- Input data
◇ ◇ ◇ ◇ ◇ ◇ ◇

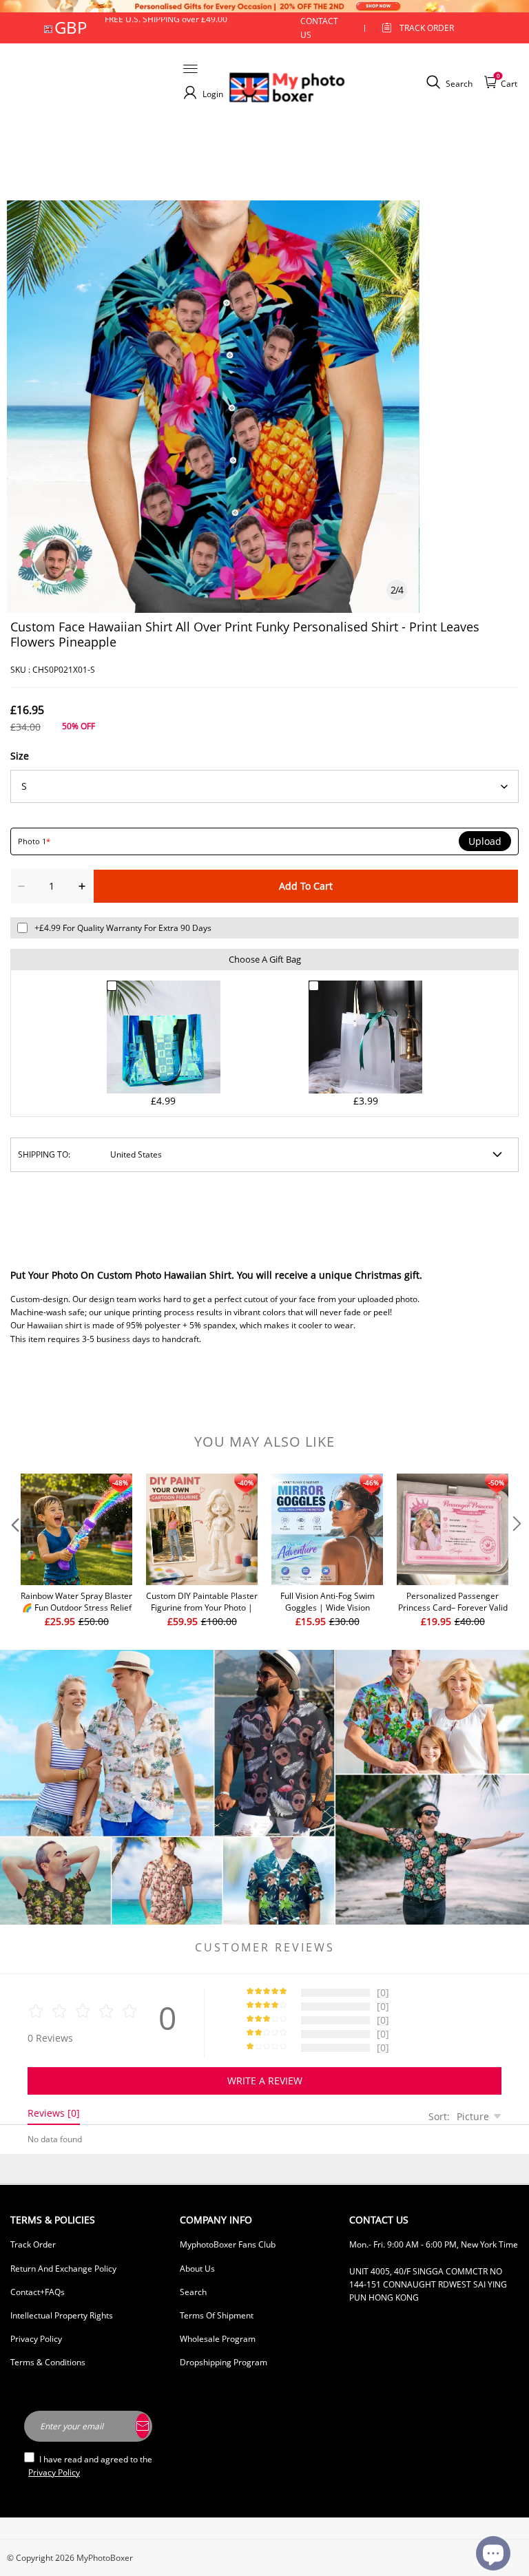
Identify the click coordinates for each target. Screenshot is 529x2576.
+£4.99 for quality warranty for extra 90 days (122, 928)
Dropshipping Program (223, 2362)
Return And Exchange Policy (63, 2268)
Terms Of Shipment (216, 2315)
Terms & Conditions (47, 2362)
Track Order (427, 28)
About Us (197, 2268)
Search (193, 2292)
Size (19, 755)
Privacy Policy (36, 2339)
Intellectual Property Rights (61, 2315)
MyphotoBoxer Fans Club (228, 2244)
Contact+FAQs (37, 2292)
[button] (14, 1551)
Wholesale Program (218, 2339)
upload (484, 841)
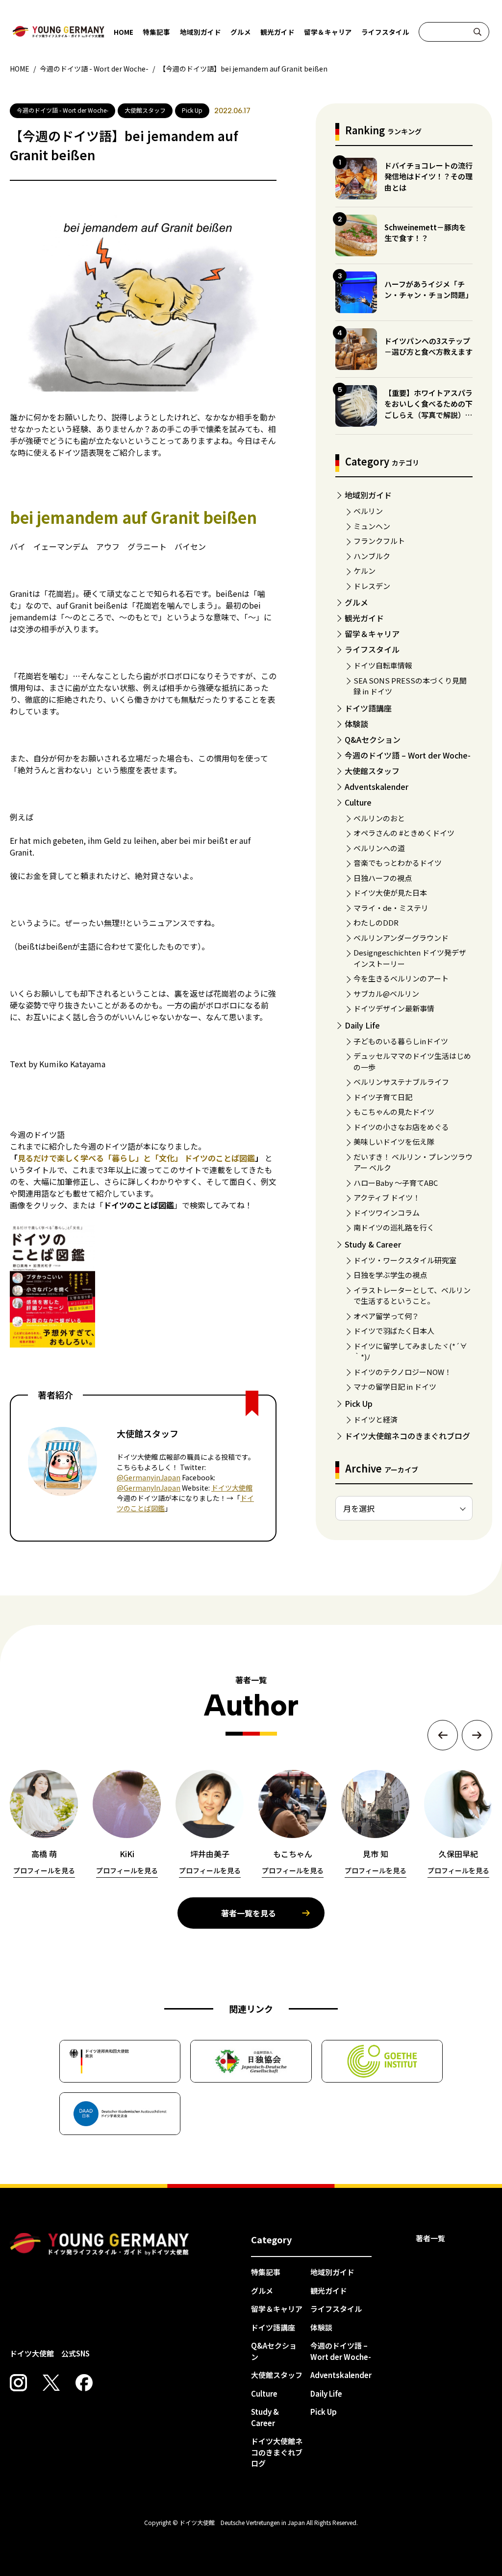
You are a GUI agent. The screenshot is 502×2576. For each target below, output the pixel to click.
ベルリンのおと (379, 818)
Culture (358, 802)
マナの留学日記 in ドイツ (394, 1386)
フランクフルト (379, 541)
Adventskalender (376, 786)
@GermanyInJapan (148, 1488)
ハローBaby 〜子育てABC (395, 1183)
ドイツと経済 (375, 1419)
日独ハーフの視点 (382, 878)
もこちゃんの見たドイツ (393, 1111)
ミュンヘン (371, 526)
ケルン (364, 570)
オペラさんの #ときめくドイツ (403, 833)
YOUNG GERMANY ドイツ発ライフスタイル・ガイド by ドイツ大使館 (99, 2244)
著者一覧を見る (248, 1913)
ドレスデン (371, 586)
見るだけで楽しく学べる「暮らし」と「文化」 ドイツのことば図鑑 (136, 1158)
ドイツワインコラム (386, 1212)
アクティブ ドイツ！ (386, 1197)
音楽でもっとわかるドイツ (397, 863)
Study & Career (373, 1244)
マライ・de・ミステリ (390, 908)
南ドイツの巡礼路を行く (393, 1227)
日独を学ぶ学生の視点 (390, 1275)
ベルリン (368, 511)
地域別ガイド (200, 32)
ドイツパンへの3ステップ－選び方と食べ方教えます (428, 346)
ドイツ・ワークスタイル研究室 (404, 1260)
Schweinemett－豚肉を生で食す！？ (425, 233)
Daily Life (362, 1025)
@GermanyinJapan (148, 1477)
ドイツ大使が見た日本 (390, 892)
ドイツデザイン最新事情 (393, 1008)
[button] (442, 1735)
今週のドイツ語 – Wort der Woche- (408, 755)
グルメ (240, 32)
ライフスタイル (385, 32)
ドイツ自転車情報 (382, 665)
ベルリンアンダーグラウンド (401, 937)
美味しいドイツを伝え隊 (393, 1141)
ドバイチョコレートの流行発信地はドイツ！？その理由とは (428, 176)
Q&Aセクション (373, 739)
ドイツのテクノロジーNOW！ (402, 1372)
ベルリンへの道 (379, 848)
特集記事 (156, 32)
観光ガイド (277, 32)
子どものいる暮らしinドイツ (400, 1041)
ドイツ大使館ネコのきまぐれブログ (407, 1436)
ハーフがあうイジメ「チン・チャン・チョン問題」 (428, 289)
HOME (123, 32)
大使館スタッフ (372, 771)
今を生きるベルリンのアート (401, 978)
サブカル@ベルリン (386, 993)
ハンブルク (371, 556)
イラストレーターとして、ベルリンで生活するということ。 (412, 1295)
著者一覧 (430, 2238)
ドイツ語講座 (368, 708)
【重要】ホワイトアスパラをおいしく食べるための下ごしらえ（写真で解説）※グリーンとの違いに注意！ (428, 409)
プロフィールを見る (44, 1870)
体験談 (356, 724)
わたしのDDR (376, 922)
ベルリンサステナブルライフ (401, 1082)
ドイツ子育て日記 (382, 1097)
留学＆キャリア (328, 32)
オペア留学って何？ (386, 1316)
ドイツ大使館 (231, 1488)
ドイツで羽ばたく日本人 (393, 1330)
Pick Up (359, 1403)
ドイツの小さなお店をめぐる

◇ ◇ ◇ ◇ ◇ ◇ ◇

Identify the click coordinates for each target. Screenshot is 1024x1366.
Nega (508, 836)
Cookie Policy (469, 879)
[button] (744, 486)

◇ ◇ ◇ ◇ ◇ ◇ ◇

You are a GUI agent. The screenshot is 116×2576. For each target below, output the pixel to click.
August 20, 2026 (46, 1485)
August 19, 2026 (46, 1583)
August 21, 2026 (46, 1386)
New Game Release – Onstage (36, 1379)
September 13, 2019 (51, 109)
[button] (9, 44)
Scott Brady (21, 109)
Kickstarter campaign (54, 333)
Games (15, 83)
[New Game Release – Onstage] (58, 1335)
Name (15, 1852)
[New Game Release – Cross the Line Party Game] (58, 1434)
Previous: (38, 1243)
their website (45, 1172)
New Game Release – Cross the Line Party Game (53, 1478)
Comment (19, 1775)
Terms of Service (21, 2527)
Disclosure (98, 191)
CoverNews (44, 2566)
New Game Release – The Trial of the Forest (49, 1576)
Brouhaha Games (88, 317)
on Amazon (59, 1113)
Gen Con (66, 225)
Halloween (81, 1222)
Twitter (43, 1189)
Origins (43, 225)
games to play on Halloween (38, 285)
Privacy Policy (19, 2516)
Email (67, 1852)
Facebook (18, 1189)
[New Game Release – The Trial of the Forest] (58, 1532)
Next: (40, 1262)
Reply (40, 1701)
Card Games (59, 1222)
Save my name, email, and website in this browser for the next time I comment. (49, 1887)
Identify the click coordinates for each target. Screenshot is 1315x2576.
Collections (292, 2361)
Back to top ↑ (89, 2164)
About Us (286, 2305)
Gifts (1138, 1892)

◇ ◇ ◇ ◇ ◇ ◇ ◇

- About this task
What is needed is a verbatim copy of every line in the records above from the one containing "Reply (40, 1701)" down to the one containing "Gifts (1138, 1892)", both included, and nothing more.

- Result of this task
Reply (40, 1701)
Card Games (59, 1222)
Save my name, email, and website in this browser for the next time I comment. (49, 1887)
Identify the click coordinates for each target. Screenshot is 1315x2576.
Collections (292, 2361)
Back to top ↑ (89, 2164)
About Us (286, 2305)
Gifts (1138, 1892)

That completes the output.